Lo si legge in una nota pubblicata sul sito della presidenza della Repubblica: “Il bilancio di previsione per il 2012 dell’Amministrazione della presidenza della Repubblica è stato impostato, come già anticipato in precedenti comunicazioni, sulla base di una dotazione a carico del bilancio dello Stato di 228 milioni di euro, pari a quella del precedente esercizio finanziario, già inferiore di 3.217.000 euro rispetto a quella del 2009. Tale dotazione è stata altresì confermata anche per il 2013 nel bilancio pluriennale 2012-2014″.

La spesa complessiva della “macchina” del Qurinale prevista per il 2012, continua la nota, è “di 245,3 milioni di euro (237,2 al netto anche delle ritenute previdenziali a carico del personale), rimanendo sostanzialmente invariata rispetto sia al dato del bilancio assestato 2011 sia a quello dell’iniziale bilancio di previsione dello stesso anno”.

Il personale a disposizione del presidente Giorgio Napolitano si è ridotto di 394 unità rispetto al 31 dicembre 2006, continua il comunicato.

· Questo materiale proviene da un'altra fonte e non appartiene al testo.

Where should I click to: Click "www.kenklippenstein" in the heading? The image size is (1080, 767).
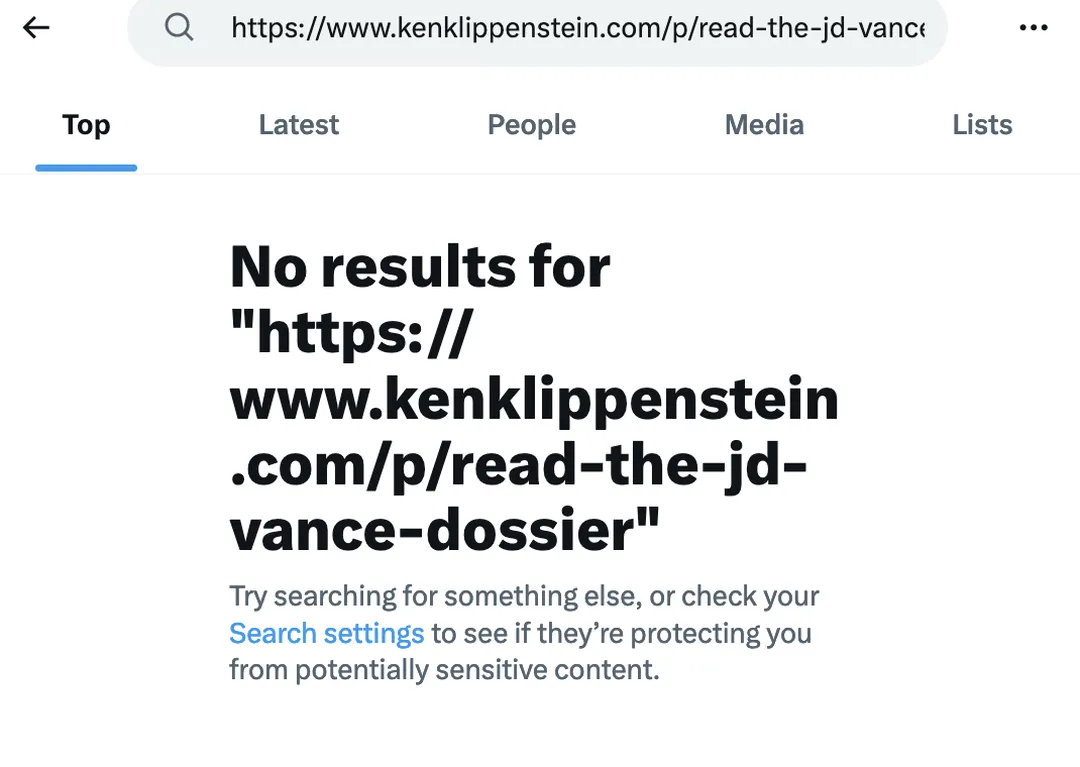(534, 401)
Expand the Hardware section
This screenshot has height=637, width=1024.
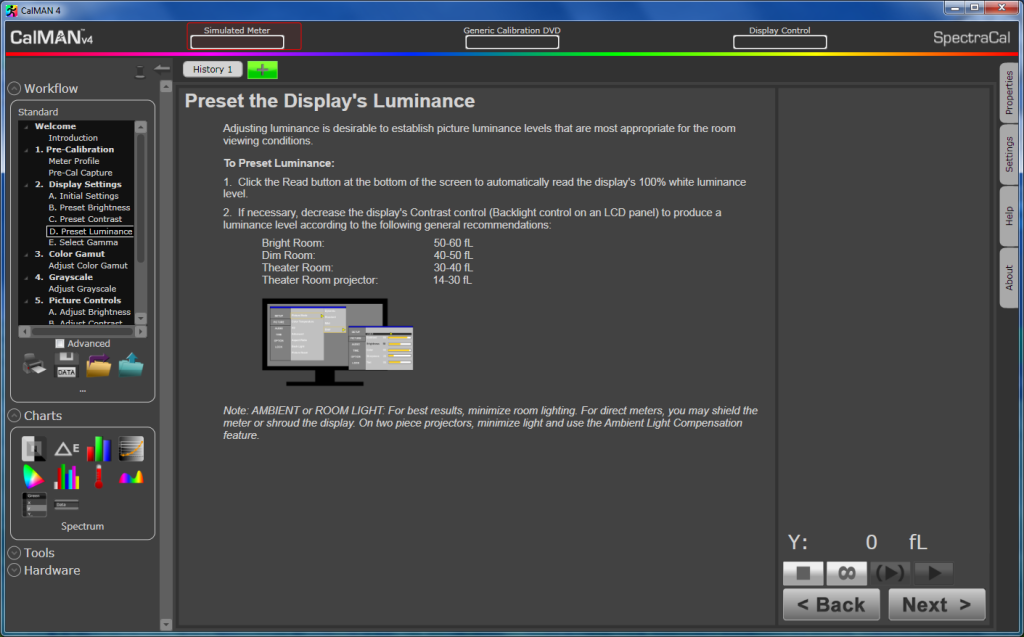tap(14, 571)
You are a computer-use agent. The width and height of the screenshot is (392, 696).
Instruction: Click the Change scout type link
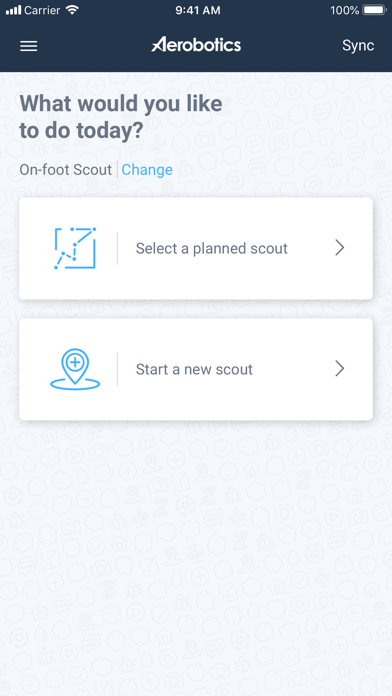(x=147, y=170)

Nel corso del 2011 si è avuta una riduzione di 20 assunti (da 843 a 823) mentre è rimasto stabile l’ammontare del personale comandato e a contratto (103 unità), sia del personale militare e delle Forze di polizia distaccato per esigenze di sicurezza (861 unità).

Il contenimento dei costi, spiega il sito del Quirinale, è stato reso possibile grazie a una riorganizzazione avviata dall’inizio del settennato, con misure come il blocco del turn over del personale di ruolo, l’introduzione del regime pensionistico contributivo, la soppressione del meccanismo di allineamento automatico delle retribuzioni a quelle del personale del Senato, il blocco degli stipendi e delle pensioni al livello del 2008 fino al 2013 e la revisione di tutti i comparti della spesa per beni e servizi.

“Sulla richiesta, reiterata anche di recente, di trasformare almeno parte del Quirinale in un museo”, si legge ancora nel comunicato, “si fa presente che già oggi l’Amministrazione gestisce l’intero Palazzo come tale, assicurandone altresì la più ampia fruizione da parte del pubblico, dimostrata dalle quasi 250.000 presenze di visitatori nel corso del 2011”.